### RECORD EXCERPTS

========================================================================

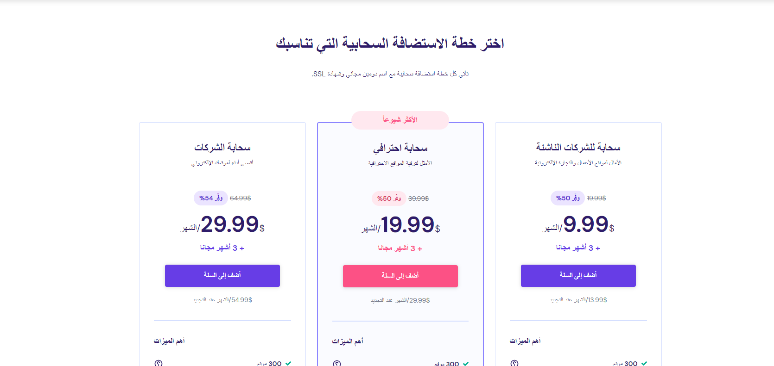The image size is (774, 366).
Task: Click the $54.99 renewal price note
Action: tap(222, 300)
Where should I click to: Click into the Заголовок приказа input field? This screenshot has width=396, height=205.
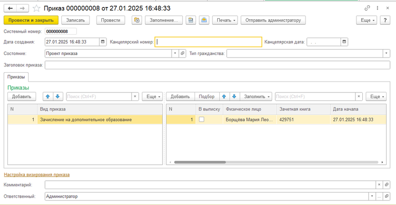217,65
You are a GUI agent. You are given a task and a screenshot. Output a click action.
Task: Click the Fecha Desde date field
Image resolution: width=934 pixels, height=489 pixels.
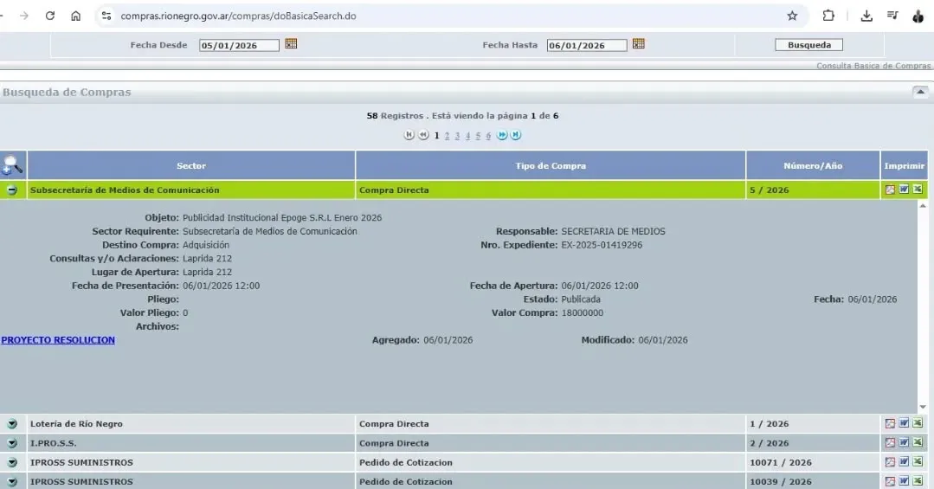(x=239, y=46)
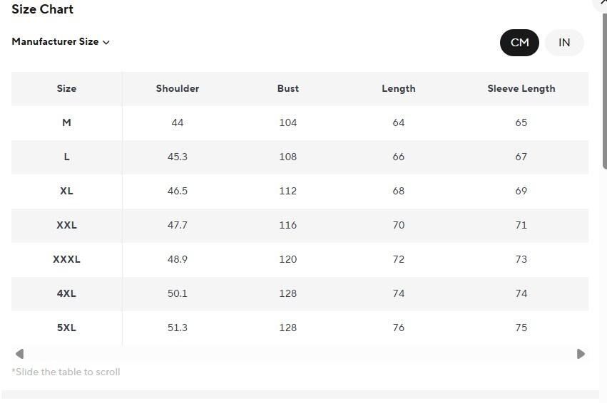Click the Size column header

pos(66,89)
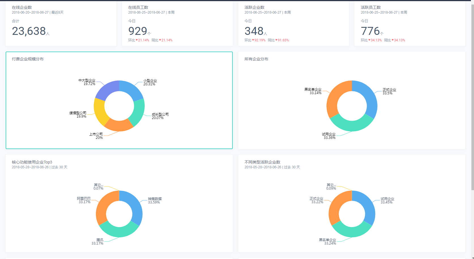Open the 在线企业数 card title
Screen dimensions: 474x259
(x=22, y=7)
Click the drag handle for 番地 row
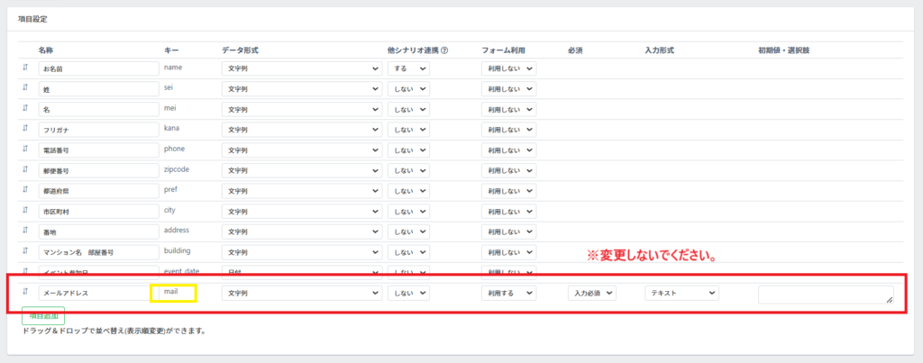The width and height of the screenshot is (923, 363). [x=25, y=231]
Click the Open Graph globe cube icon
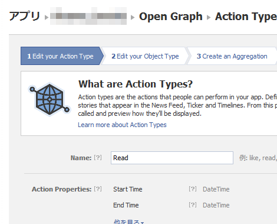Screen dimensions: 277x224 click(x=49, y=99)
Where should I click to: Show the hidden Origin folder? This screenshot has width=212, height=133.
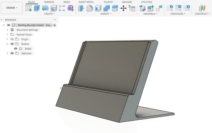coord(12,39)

========================================================================

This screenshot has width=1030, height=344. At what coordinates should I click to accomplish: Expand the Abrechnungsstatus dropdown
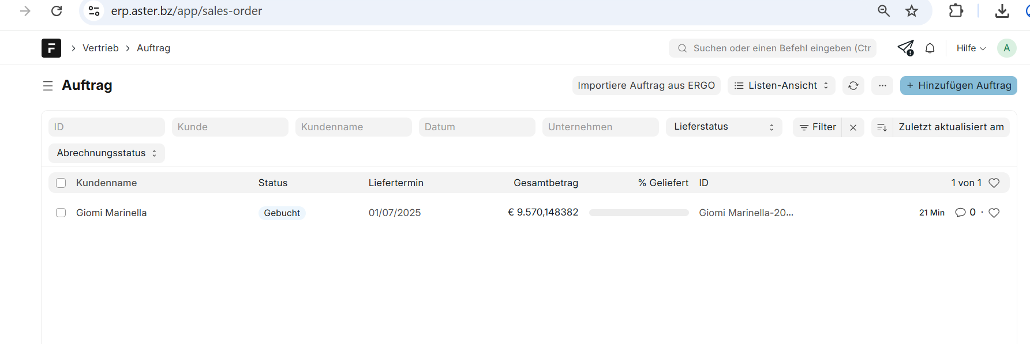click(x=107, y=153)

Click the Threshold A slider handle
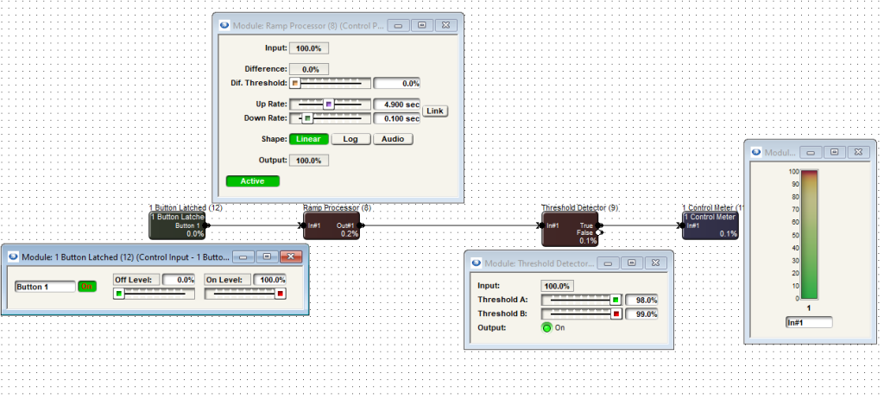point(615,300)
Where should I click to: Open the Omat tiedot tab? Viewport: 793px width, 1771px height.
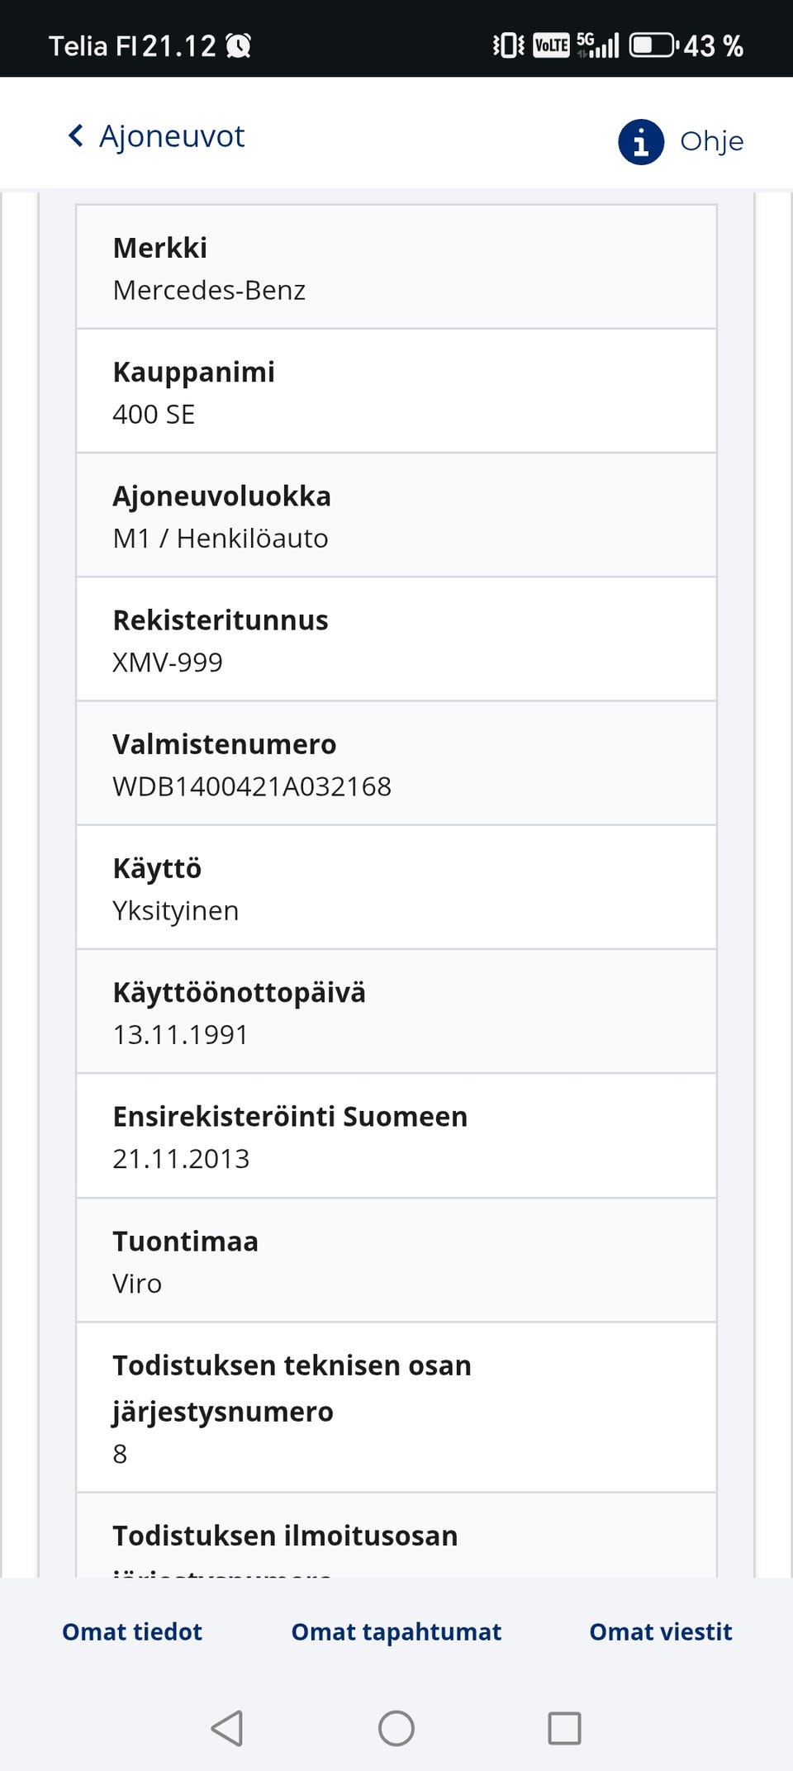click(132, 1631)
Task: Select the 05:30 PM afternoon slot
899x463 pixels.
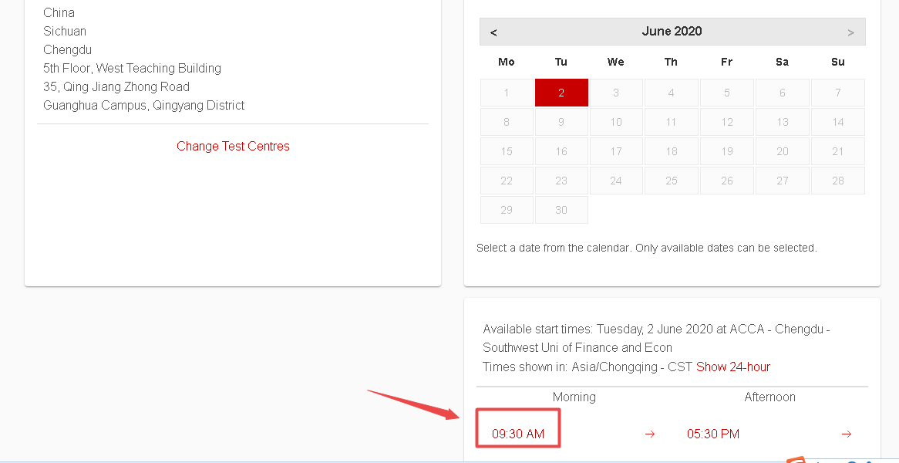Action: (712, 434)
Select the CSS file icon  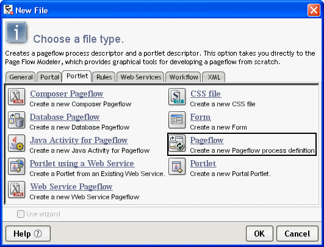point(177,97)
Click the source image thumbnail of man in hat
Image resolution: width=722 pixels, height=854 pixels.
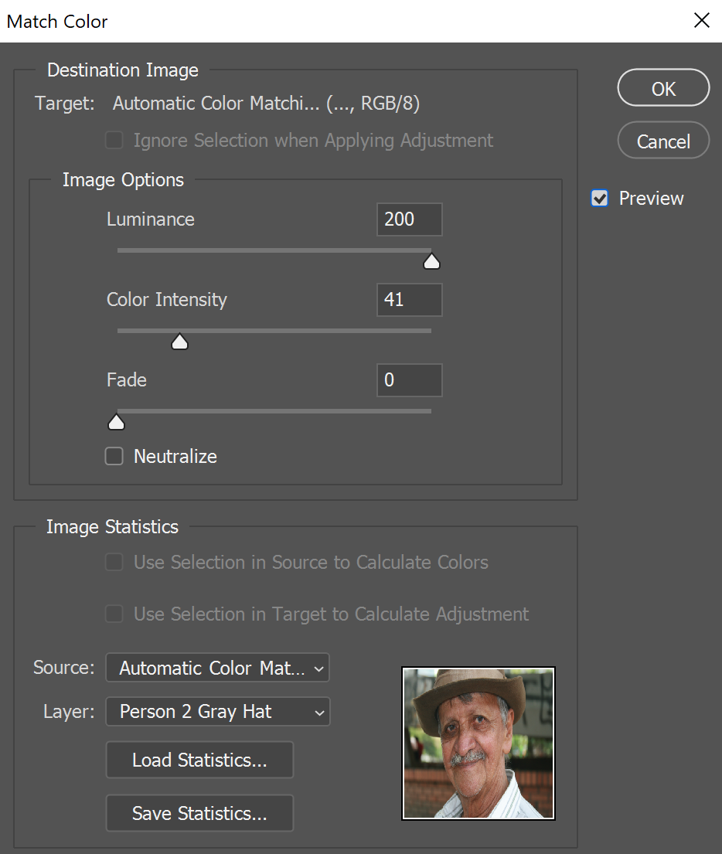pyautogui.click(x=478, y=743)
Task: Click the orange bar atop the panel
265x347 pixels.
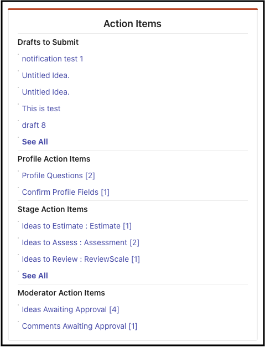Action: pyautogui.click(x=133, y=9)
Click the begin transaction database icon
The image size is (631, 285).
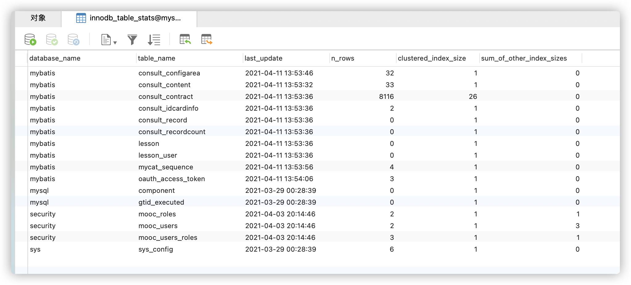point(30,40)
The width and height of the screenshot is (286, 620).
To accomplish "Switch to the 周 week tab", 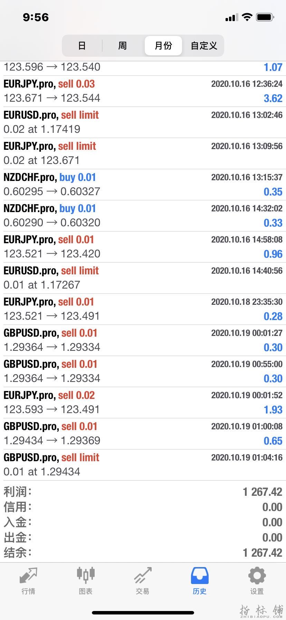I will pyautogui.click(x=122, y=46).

========================================================================

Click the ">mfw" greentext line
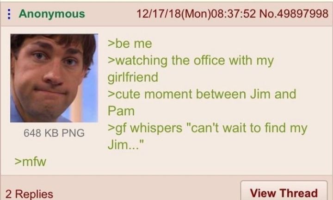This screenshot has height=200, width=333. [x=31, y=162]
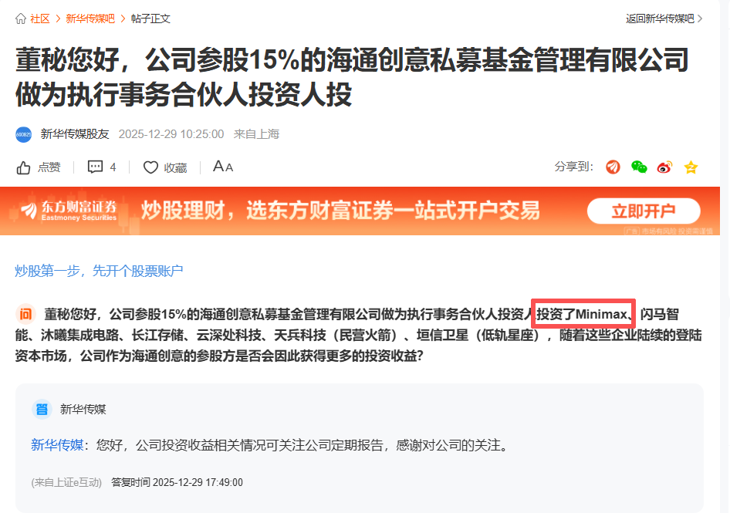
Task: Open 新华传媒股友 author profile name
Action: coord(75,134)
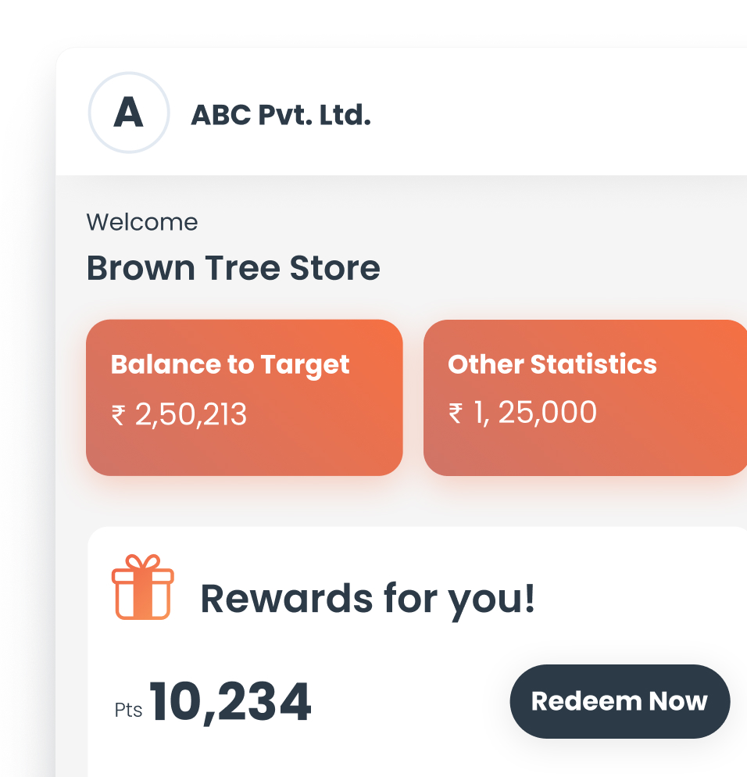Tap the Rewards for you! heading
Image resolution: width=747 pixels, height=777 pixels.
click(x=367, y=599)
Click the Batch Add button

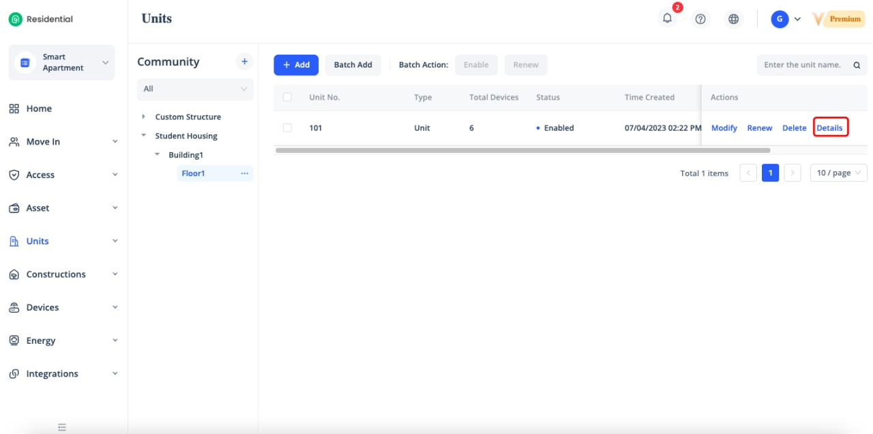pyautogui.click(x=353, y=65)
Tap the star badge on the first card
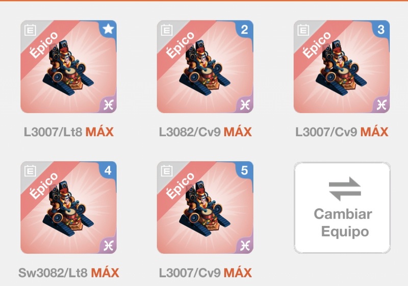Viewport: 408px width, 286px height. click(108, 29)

========================================================================

From the material above, output only the span of lines that starts at the one containing "Where should I click to: Click" and finishes at the one containing "Task: Click the Fecha Desde date field", word for word and free of pictures.

Where should I click to: Click into the Заголовок приказа input field? This screenshot has width=396, height=205.
217,65
You are a GUI agent. You are given a task and a screenshot. Output a click action.
Task: Click the Fecha Desde date field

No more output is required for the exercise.